Press Restart.

December 27, 2017

"I relax my grip and I roll my wrists. Shake loose, I'm like new."

I do apologise that I haven't blogged in a few months. This year, this very long, strenuous year has been the hardest, challenging year I've had to deal with. I try to suppress emotion the best I can because I feel like it's the best way to deal with things. Either that or make it into a joke to lighten any situation I tend to talk about in detail. I have realised in these past few weeks, the importance to talk to loved ones about barricaded emotions that have been held back or silenced in a dark place for such a long time. Talking about mental health and things that may scare you are never something to be afraid of. I feel like guilt, pain and dark thoughts are something to hide away from but for once I'm more open to letting people listen.
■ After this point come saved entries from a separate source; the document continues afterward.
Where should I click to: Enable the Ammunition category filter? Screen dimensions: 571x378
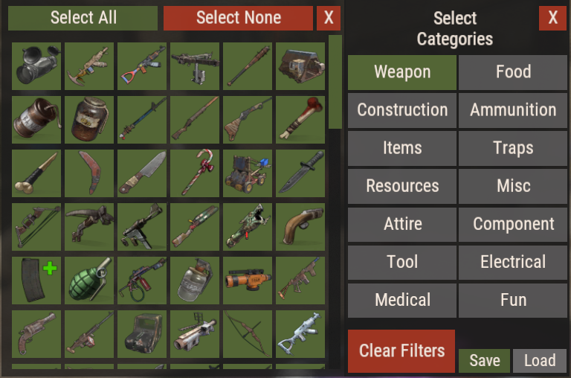point(513,110)
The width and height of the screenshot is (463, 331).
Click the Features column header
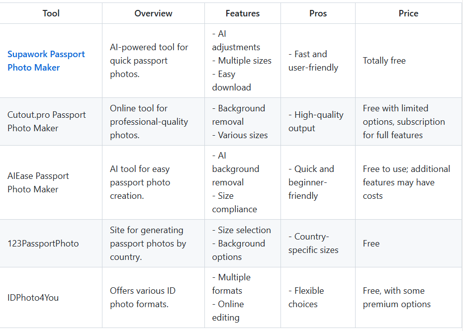243,13
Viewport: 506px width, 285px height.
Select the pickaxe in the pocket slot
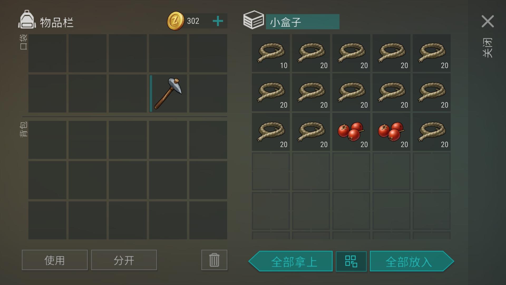[x=168, y=93]
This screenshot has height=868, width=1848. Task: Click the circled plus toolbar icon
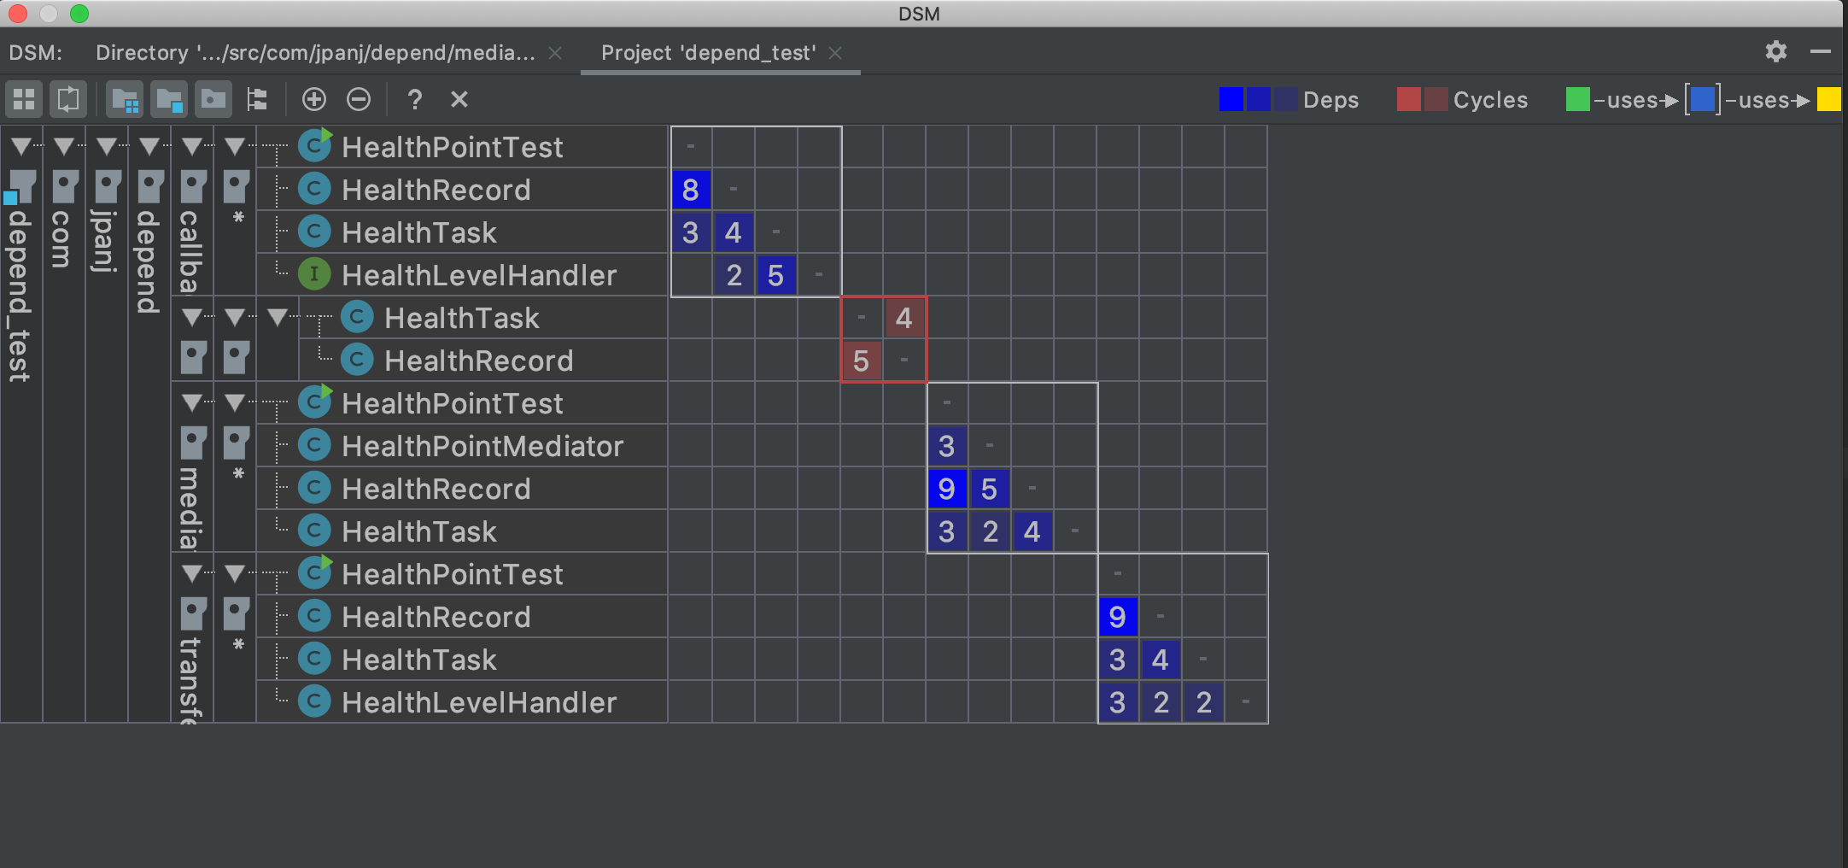point(314,99)
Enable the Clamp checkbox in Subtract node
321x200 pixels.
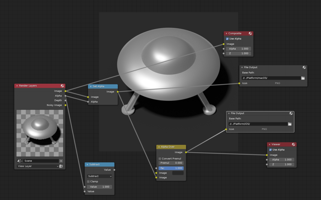coord(88,182)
That may be why I feel such a weight off of my shoulders. 

I am in a strange place right now. A place I haven't been accustomed to in a very long time. I almost feel free which is something I never thought I'd have the pleasure to know. Right now, I'm happy, really happy. I have jobs that I love, friends that have been supportive and caring no matter how far away they may be, I have gained new friends from travelling and visiting new cities and gigs and festivals I've been too. I'm looking forward to the future instead of dreading the present. It's nice to wake up and not feel a force holding you down and draining the energy from deep inside. I can breathe.
I'm trying to be incredibly optimistic which seems a little impossible at times but I'm working on it. 

This post may seem more like a diary entry I guess, I just have a very strange way of thanking everyone who has hugged me when I'm low, welcomed me with open arms and sang Vengaboys with me at midnight in the cold. 

Happy new year.
I finally want to be around to enjoy it.